-- Dataset records follows --

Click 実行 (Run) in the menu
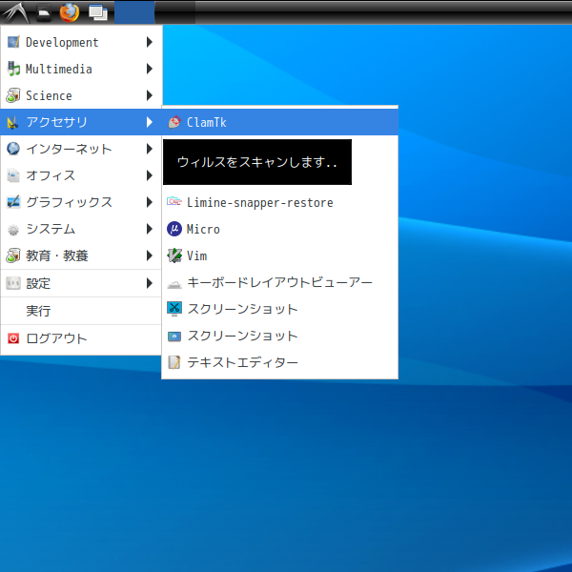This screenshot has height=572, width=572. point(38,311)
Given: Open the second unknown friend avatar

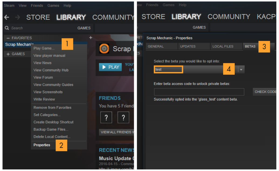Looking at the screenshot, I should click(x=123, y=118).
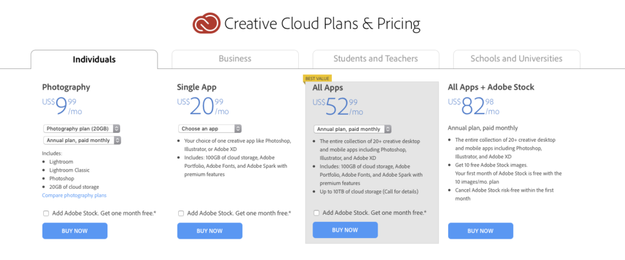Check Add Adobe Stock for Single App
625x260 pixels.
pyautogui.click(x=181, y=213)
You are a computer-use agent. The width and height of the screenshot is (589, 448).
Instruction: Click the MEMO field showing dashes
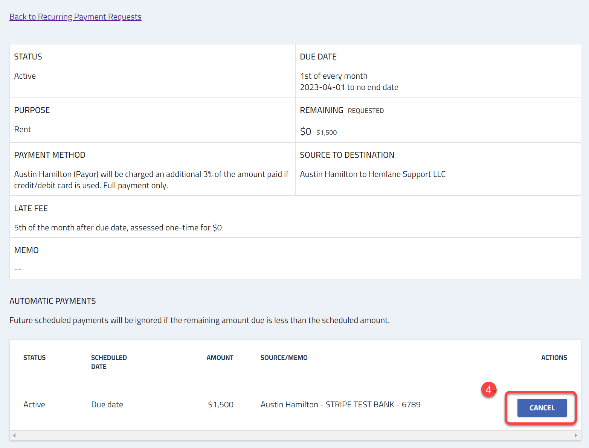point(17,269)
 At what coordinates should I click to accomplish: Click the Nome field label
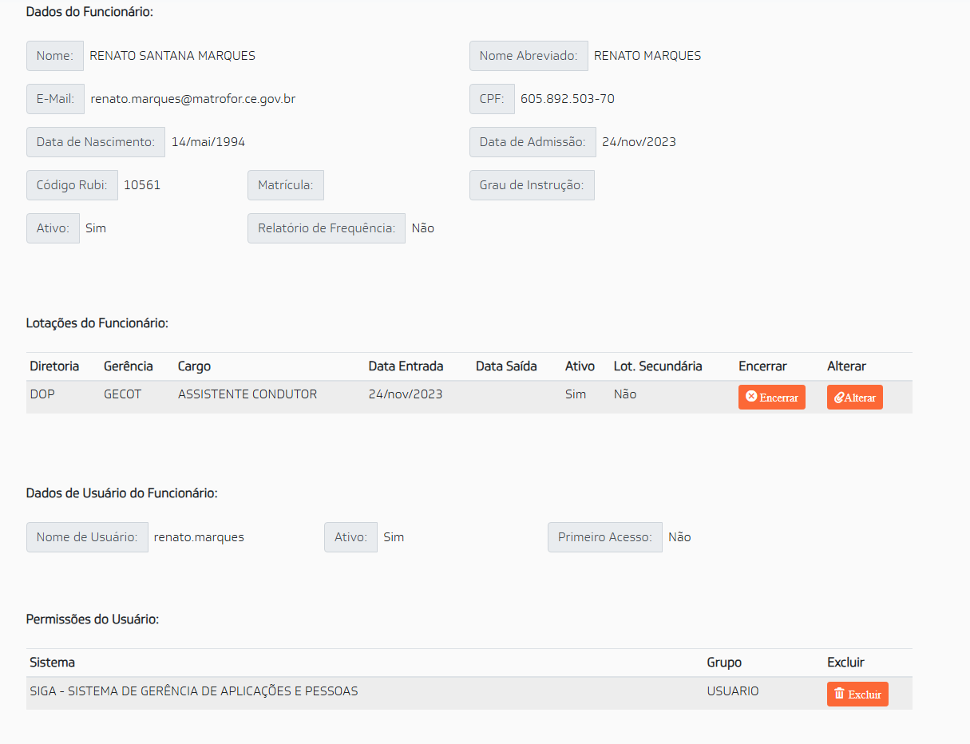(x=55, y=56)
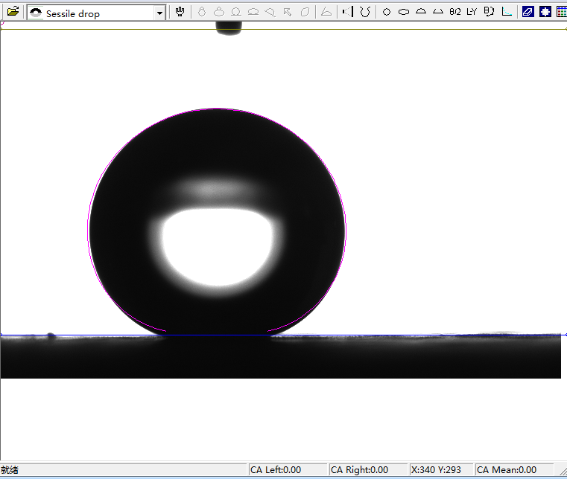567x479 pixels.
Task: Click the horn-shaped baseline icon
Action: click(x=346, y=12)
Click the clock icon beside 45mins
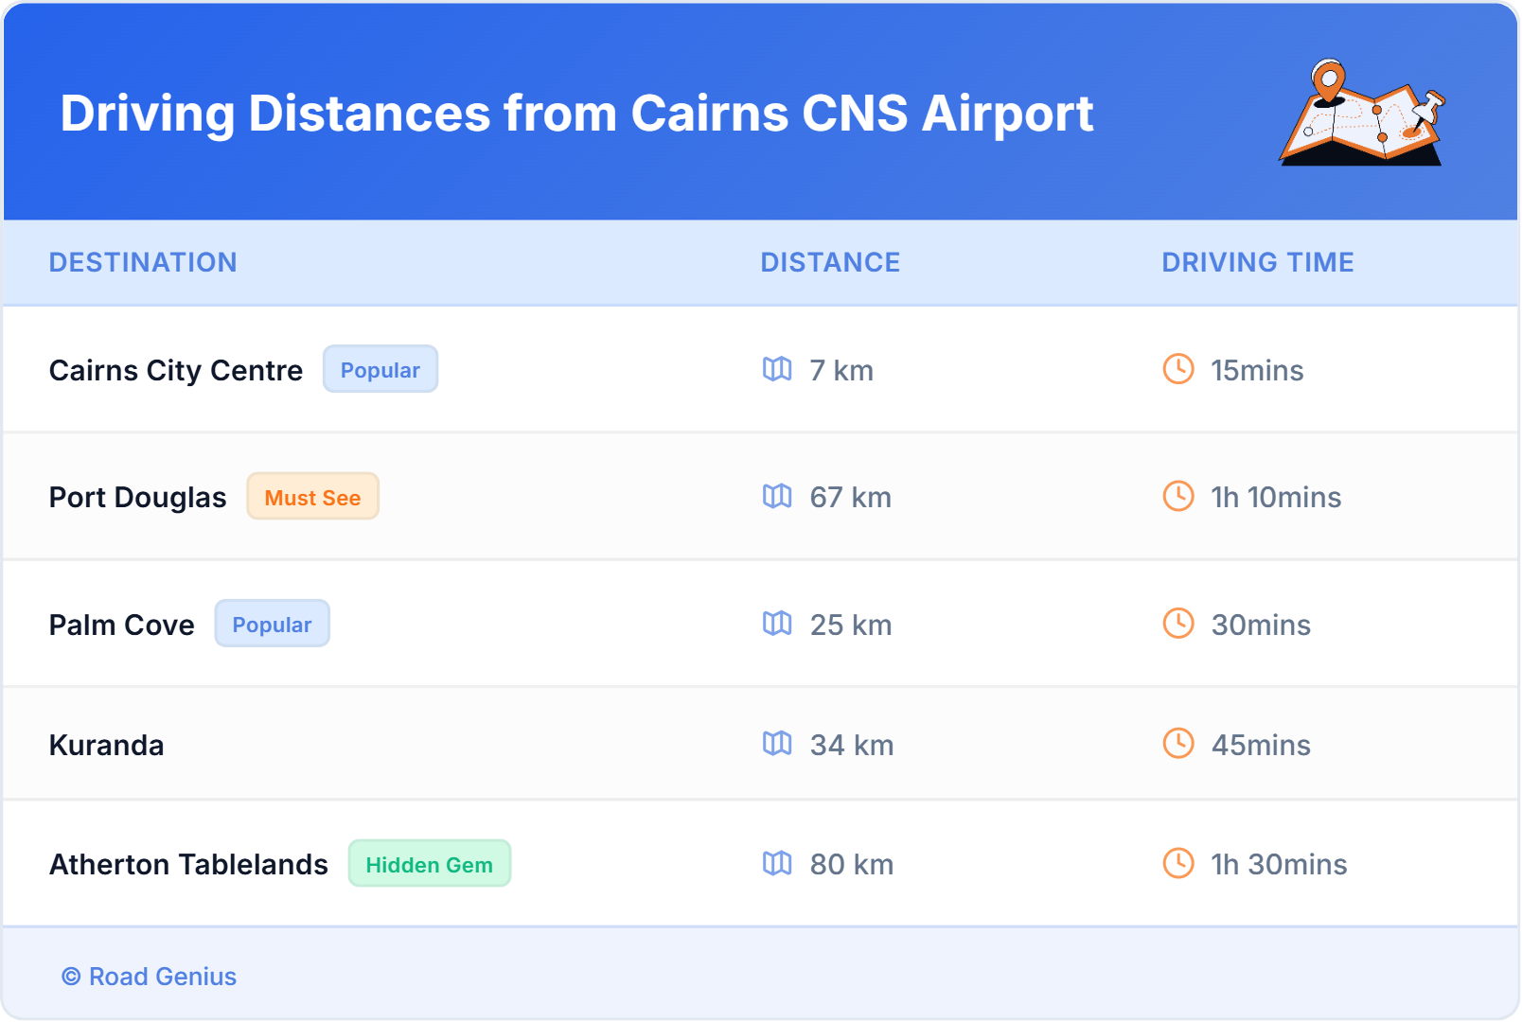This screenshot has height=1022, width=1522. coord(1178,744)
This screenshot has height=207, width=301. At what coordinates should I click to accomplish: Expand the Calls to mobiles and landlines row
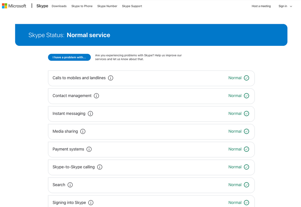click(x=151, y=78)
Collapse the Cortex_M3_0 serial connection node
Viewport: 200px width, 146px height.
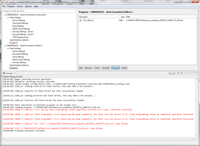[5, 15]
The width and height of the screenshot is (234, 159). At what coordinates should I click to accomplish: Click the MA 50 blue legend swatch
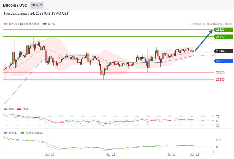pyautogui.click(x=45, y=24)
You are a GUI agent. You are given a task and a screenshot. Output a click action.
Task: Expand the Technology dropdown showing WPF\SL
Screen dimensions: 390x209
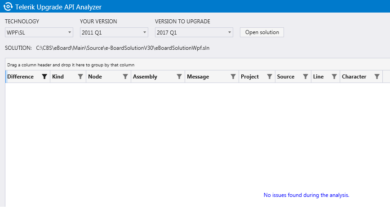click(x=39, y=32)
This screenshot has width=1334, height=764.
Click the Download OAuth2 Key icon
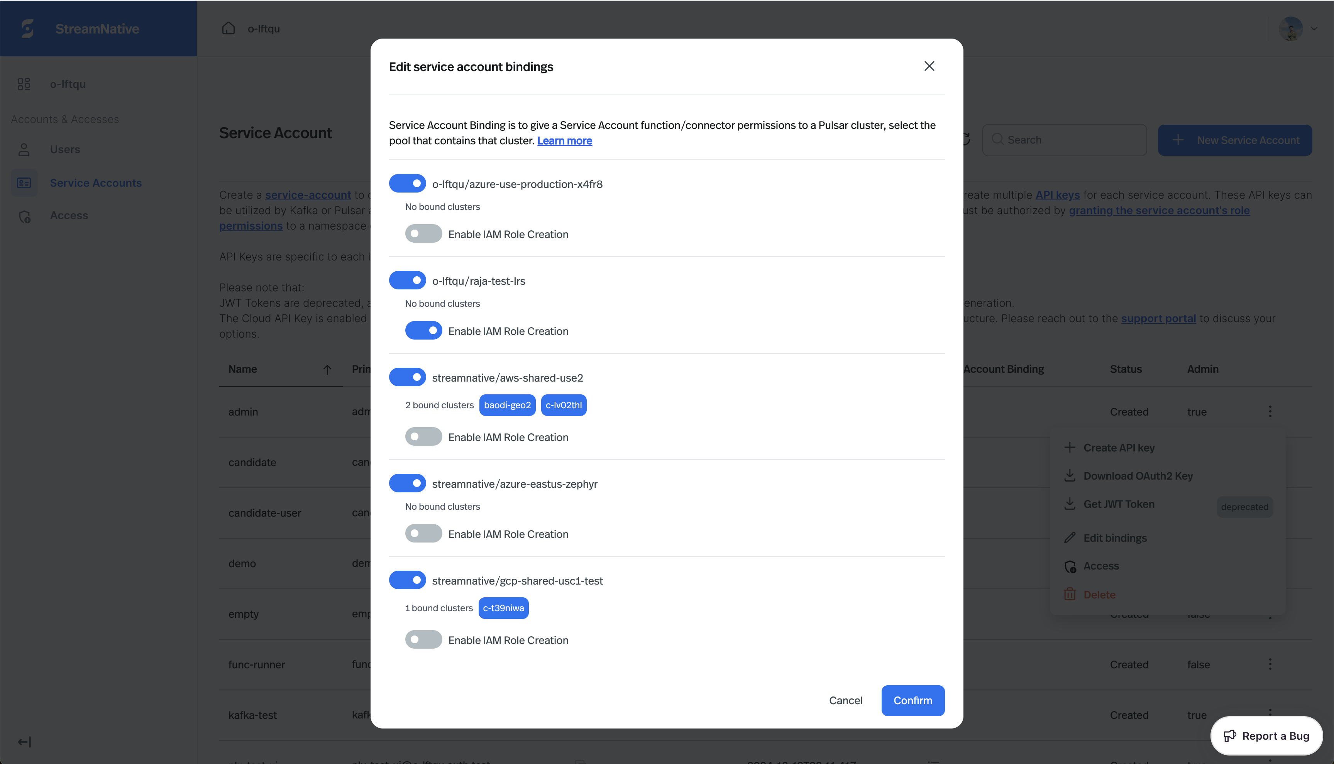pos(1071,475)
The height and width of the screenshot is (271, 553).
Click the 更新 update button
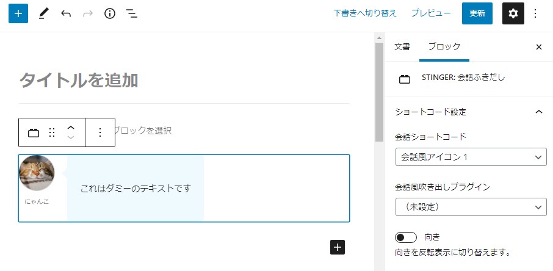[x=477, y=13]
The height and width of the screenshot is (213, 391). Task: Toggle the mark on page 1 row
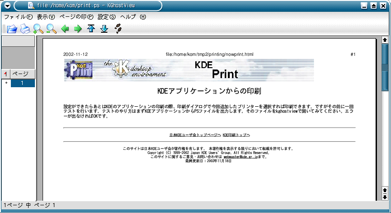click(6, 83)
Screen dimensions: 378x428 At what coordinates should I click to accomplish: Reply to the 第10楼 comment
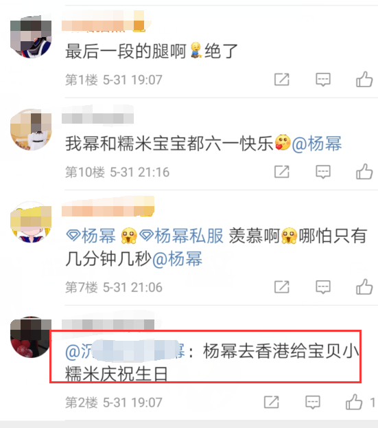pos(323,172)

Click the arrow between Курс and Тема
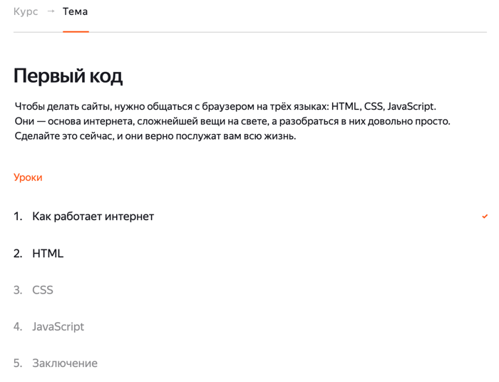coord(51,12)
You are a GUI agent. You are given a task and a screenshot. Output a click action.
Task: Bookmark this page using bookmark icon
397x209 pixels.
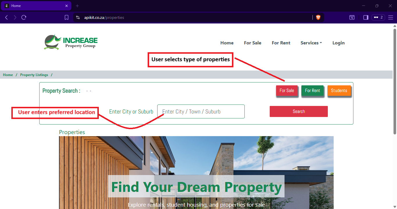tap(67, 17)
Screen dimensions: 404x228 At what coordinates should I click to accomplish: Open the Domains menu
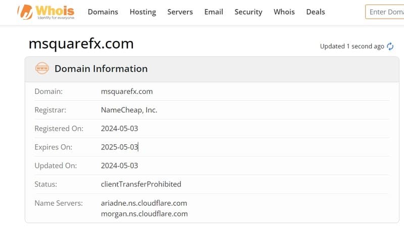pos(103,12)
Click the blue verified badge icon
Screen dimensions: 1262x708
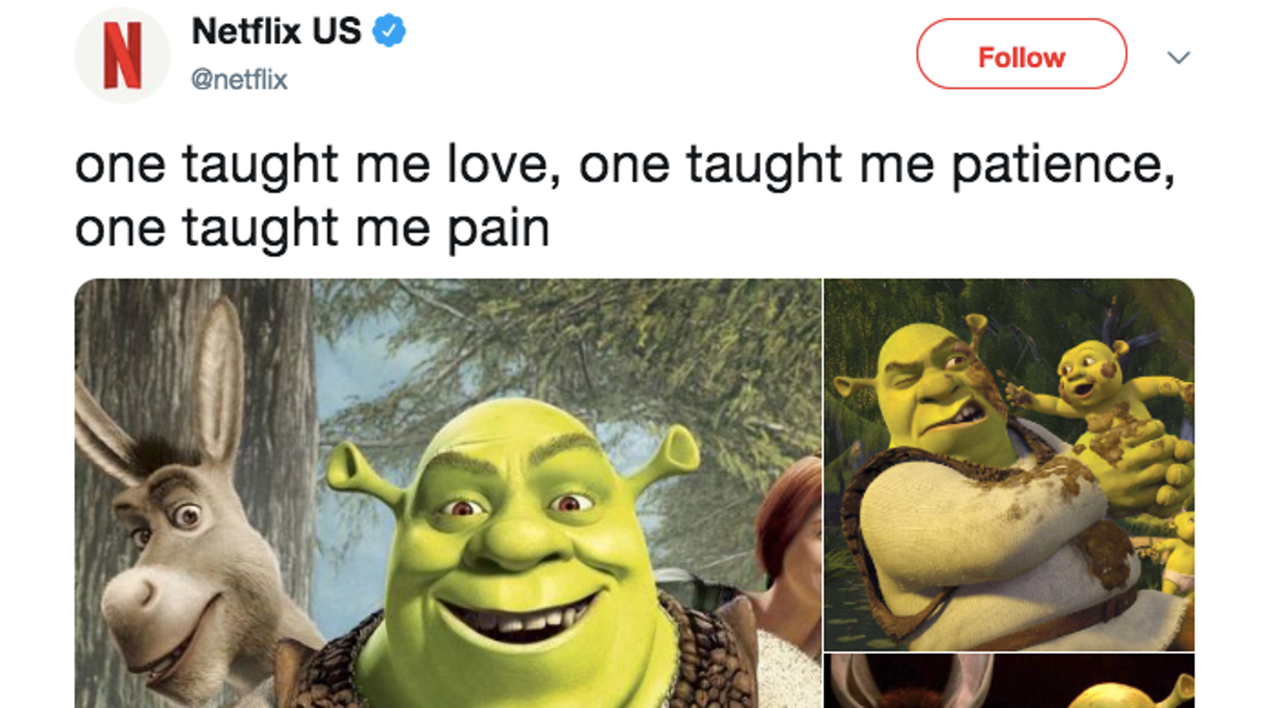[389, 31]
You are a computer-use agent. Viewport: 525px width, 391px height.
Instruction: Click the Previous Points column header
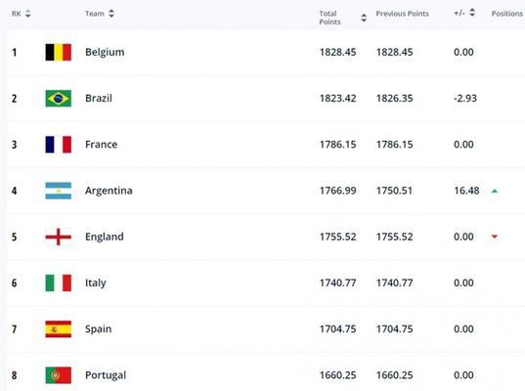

-- Dataset records concluded --

Retype all the entries exactly; drop the pictures.

→ Expected answer
Click 実行 (Run) in the menu
This screenshot has height=572, width=572. point(38,311)
Given: Open the second unknown friend avatar

Looking at the screenshot, I should click(x=123, y=118).
Check Add Adobe Stock for Single App
625x260 pixels.
pyautogui.click(x=181, y=213)
You are a computer-use agent. The width and height of the screenshot is (589, 448).
Instruction: Click the MEMO field showing dashes
point(17,269)
 At what coordinates should I click to accomplish: Click the Nome field label
(x=55, y=56)
567x479 pixels.
Task: Click the horn-shaped baseline icon
Action: click(x=346, y=12)
Click the clock icon beside 45mins
This screenshot has height=1022, width=1522. coord(1178,744)
This screenshot has height=207, width=301. At what coordinates should I click to accomplish: Expand the Calls to mobiles and landlines row
click(x=151, y=78)
Collapse the Cortex_M3_0 serial connection node
Viewport: 200px width, 146px height.
[5, 15]
The width and height of the screenshot is (234, 159). At what coordinates should I click to accomplish: Click the MA 50 blue legend swatch
pyautogui.click(x=45, y=24)
You are a GUI agent. You are given a task and a screenshot. Output a click action.
Task: Expand the Technology dropdown showing WPF\SL
Screen dimensions: 390x209
click(x=39, y=32)
This screenshot has width=1334, height=764.
Click the Download OAuth2 Key icon
pos(1071,475)
The height and width of the screenshot is (271, 553).
Click the 更新 update button
[x=477, y=13]
The height and width of the screenshot is (213, 391). Task: Toggle the mark on page 1 row
click(6, 83)
Screen dimensions: 378x428 At what coordinates should I click to accomplish: Reply to the 第10楼 comment
pos(323,172)

Click the arrow between Курс and Тема
coord(51,12)
You are a GUI agent. You are given a task and a screenshot. Output a click action.
Task: Bookmark this page using bookmark icon
397x209 pixels.
tap(67, 17)
Screen dimensions: 404x228 At what coordinates should I click to accomplish: Open the Domains menu
pos(103,12)
Click the blue verified badge icon
Screen dimensions: 1262x708
[389, 31]
You are a computer-use agent. Viewport: 525px width, 391px height.
Instruction: Click the Previous Points column header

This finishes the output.